Skulduggery Pleasant: Resurrection is a 2017 young adult fantasy novel by Derek Landy. It is the first book in the Skulduggery Pleasant sequel series, and tenth book in the franchise overall. In October 2019, at Easons' Department 51 at Liberty Hall, Dublin in a Q&A following an interview alongside Eoin Colfer, Landy confirmed the original title of Resurrection and the sequel series as a whole as Valkyrie Cain, after both series' main protagonist.

== Synopsis ==
The book takes place a five years after The Dying of the Light. In addition to continuing the story of the now 24-year-old Valkyrie Cain, the novel introduces Omen Darkly, a younger main character (included at Landy's publisher's request to make the series a little closer to a children's series) whose subplot storylines over the following six books satirises the Harry Potter series by J. K. Rowling, as Omen (inspired by Ron Weasley) stands aside while his "Chosen One" brother Auger (inspired by Harry Potter) has a series of misadventures with his friends, which include Omen's best friend Never (inspired by Hermione Granger).
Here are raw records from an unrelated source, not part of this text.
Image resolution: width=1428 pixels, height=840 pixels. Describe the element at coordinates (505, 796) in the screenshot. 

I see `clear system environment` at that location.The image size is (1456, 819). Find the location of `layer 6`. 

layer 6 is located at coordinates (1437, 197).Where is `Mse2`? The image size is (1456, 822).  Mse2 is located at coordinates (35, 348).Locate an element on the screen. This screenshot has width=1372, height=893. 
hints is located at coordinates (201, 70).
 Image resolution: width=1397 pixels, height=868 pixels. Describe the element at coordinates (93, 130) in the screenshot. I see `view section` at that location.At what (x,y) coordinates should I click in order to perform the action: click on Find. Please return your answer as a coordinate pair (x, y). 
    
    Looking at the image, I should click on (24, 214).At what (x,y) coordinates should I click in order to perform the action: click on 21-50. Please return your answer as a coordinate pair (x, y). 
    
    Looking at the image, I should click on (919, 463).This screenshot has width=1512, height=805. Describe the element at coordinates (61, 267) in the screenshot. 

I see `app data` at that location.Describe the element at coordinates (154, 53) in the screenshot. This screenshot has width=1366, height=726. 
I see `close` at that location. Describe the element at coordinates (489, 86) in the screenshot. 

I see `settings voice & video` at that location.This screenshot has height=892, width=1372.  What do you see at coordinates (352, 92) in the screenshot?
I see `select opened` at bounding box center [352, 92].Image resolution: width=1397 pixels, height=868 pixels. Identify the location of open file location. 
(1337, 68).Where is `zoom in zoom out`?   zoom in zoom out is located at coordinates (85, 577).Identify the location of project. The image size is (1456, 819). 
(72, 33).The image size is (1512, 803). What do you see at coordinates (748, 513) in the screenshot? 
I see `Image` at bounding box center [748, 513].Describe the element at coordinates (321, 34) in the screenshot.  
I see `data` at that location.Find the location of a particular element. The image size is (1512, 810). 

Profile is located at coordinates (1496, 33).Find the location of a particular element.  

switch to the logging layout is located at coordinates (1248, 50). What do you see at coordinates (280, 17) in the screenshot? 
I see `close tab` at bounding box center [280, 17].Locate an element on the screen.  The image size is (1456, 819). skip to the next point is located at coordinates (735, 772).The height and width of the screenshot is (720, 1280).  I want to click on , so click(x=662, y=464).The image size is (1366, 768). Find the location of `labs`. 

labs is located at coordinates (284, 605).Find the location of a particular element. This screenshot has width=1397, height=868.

Temper Fray is an agent who works for Skulduggery Pleasant who, having gone undercover to spy on the anti-sanctuary, a group of sorcerers who want to initiate war between mortals and sorcerers. He is captured by agents of the Anti-sanctuary, including Lethe, Azzedine Smoke, Memphis, Razzia, Cadaverous Gant and Destrier.

Skulduggery Pleasant then, once Temper is missing re-enlists Valkyrie Cain, who is staying at Grimwood House, her Uncle Gordon's former home.

Sebastian Tao then thinks to himself in Roarhaven that he needs to bring Darquesse back.

Valkyrie and Skulduggery then travel to Roarhaven, the magical city, where Corporal Yonder attempts to prevent their access to the High Sanctuary, before Seargent Larrup overrides Yonder and grants them access.

== Reception ==
The Times gave the audiobook a positive review, saying that the series is "witty and edgy" and enthralling.

The Irish Times gave the novel a mixed review saying that it is "very much reliant on fans’ knowledge of previous titles" and that while "existing fans will be delighted", Omen Darkly feels "slightly flat" and "the action- and dialogue-heavy scenes leave little room for thoughtful characterisation".

The Irish Independent gave the novel a positive review saying that the book "sizzles with whip-smart dialogue and dark humour galore" and that they "highly recommend" the book.